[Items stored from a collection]
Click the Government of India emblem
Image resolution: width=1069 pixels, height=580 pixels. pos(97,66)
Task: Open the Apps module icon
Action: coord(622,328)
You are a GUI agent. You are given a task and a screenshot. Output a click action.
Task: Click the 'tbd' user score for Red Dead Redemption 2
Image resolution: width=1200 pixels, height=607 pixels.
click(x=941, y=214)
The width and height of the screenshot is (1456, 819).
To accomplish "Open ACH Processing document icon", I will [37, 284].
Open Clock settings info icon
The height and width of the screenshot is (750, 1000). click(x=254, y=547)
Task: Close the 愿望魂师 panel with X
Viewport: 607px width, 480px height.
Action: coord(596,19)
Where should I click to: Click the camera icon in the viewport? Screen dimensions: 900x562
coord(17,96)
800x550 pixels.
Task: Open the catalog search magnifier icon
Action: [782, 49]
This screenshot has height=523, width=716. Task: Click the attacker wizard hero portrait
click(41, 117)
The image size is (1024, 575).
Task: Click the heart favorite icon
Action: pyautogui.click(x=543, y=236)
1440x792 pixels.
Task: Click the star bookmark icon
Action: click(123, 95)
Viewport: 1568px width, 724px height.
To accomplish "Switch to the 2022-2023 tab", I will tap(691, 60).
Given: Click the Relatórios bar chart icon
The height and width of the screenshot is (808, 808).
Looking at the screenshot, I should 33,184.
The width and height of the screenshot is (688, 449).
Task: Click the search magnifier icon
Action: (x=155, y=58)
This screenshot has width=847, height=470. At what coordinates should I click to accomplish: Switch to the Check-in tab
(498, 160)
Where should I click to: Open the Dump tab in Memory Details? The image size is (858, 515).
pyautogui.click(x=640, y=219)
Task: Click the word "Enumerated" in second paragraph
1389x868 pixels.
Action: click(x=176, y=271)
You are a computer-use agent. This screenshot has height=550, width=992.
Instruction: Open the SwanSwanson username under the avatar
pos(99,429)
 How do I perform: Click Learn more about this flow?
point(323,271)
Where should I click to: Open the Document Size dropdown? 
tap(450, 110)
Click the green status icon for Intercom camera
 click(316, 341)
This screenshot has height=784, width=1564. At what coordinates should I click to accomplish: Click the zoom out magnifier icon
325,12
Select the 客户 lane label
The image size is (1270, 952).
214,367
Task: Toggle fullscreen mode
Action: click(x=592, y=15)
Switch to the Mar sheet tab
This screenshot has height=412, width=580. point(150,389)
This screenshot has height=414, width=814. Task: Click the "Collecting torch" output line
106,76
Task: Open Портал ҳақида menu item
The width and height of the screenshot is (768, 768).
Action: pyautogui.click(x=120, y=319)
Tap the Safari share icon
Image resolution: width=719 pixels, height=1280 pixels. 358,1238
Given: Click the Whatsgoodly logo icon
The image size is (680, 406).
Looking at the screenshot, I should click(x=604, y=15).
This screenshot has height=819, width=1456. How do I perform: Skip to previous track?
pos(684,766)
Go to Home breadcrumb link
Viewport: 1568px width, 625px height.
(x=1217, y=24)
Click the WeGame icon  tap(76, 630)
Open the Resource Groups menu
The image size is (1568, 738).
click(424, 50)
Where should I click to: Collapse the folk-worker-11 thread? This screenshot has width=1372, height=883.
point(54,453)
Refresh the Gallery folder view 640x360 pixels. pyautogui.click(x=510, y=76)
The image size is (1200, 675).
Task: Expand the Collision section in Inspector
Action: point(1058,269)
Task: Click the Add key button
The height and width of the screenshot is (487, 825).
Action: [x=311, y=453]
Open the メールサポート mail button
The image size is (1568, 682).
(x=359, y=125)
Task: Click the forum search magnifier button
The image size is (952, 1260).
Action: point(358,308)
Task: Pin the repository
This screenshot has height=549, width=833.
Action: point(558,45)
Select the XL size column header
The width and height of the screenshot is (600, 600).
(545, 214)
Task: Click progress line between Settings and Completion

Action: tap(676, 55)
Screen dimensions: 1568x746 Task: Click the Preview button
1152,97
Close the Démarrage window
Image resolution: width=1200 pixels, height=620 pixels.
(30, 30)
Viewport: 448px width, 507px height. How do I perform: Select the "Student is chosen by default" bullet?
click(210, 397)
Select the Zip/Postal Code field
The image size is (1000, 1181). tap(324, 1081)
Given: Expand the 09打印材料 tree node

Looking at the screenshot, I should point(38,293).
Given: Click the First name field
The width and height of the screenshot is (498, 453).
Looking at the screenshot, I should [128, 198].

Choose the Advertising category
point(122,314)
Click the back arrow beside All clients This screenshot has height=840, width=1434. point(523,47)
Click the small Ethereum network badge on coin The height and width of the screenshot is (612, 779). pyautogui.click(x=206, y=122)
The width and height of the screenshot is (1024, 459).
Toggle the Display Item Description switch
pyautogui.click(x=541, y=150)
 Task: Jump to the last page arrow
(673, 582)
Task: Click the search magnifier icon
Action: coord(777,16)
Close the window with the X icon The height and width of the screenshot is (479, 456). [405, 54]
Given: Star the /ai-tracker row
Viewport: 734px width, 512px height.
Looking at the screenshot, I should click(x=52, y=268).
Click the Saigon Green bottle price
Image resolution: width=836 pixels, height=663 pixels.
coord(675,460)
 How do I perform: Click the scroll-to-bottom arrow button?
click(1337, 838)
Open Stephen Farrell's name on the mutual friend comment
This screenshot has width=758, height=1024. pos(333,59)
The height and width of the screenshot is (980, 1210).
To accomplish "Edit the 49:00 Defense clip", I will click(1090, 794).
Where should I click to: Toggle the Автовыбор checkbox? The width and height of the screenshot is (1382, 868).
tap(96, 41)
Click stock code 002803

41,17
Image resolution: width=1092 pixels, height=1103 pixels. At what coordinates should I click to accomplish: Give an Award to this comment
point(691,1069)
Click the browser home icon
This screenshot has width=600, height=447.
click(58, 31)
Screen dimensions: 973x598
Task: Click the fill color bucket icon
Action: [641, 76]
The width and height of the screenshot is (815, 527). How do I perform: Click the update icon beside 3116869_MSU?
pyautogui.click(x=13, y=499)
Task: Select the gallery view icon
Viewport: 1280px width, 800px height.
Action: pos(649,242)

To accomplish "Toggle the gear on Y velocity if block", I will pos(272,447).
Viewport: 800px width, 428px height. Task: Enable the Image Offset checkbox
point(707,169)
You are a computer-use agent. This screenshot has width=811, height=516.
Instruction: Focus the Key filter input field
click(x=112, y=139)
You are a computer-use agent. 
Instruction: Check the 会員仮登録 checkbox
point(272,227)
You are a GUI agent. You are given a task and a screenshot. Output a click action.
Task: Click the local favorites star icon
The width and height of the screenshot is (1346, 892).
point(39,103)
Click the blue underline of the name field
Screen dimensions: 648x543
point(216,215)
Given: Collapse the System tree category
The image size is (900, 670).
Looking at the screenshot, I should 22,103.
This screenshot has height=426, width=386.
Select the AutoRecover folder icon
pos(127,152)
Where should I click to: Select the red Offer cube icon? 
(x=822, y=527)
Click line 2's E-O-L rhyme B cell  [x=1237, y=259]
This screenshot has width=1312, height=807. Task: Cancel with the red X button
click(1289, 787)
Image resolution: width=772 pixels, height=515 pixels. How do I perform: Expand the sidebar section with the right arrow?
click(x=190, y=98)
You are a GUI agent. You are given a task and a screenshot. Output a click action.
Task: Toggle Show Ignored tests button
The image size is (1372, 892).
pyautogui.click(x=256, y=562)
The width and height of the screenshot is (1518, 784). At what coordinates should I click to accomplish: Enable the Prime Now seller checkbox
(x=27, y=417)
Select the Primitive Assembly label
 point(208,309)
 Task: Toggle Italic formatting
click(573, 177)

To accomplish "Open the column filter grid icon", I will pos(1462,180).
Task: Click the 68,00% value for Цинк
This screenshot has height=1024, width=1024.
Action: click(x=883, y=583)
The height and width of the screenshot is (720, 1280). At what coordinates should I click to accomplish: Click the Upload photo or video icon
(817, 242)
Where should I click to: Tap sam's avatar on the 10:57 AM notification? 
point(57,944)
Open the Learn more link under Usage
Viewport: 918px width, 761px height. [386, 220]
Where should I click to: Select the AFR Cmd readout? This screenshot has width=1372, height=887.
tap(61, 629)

## Exercise
Rewrite everything from the first line down to the line containing "click(x=941, y=214)", including both of those lines, as a JSON list of strings with one string per line. Leave out any blank lines.

## Complete answer
[
  "Click the Government of India emblem",
  "Image resolution: width=1069 pixels, height=580 pixels. pos(97,66)",
  "Task: Open the Apps module icon",
  "Action: coord(622,328)",
  "You are a GUI agent. You are given a task and a screenshot. Output a click action.",
  "Task: Click the 'tbd' user score for Red Dead Redemption 2",
  "Image resolution: width=1200 pixels, height=607 pixels.",
  "click(x=941, y=214)"
]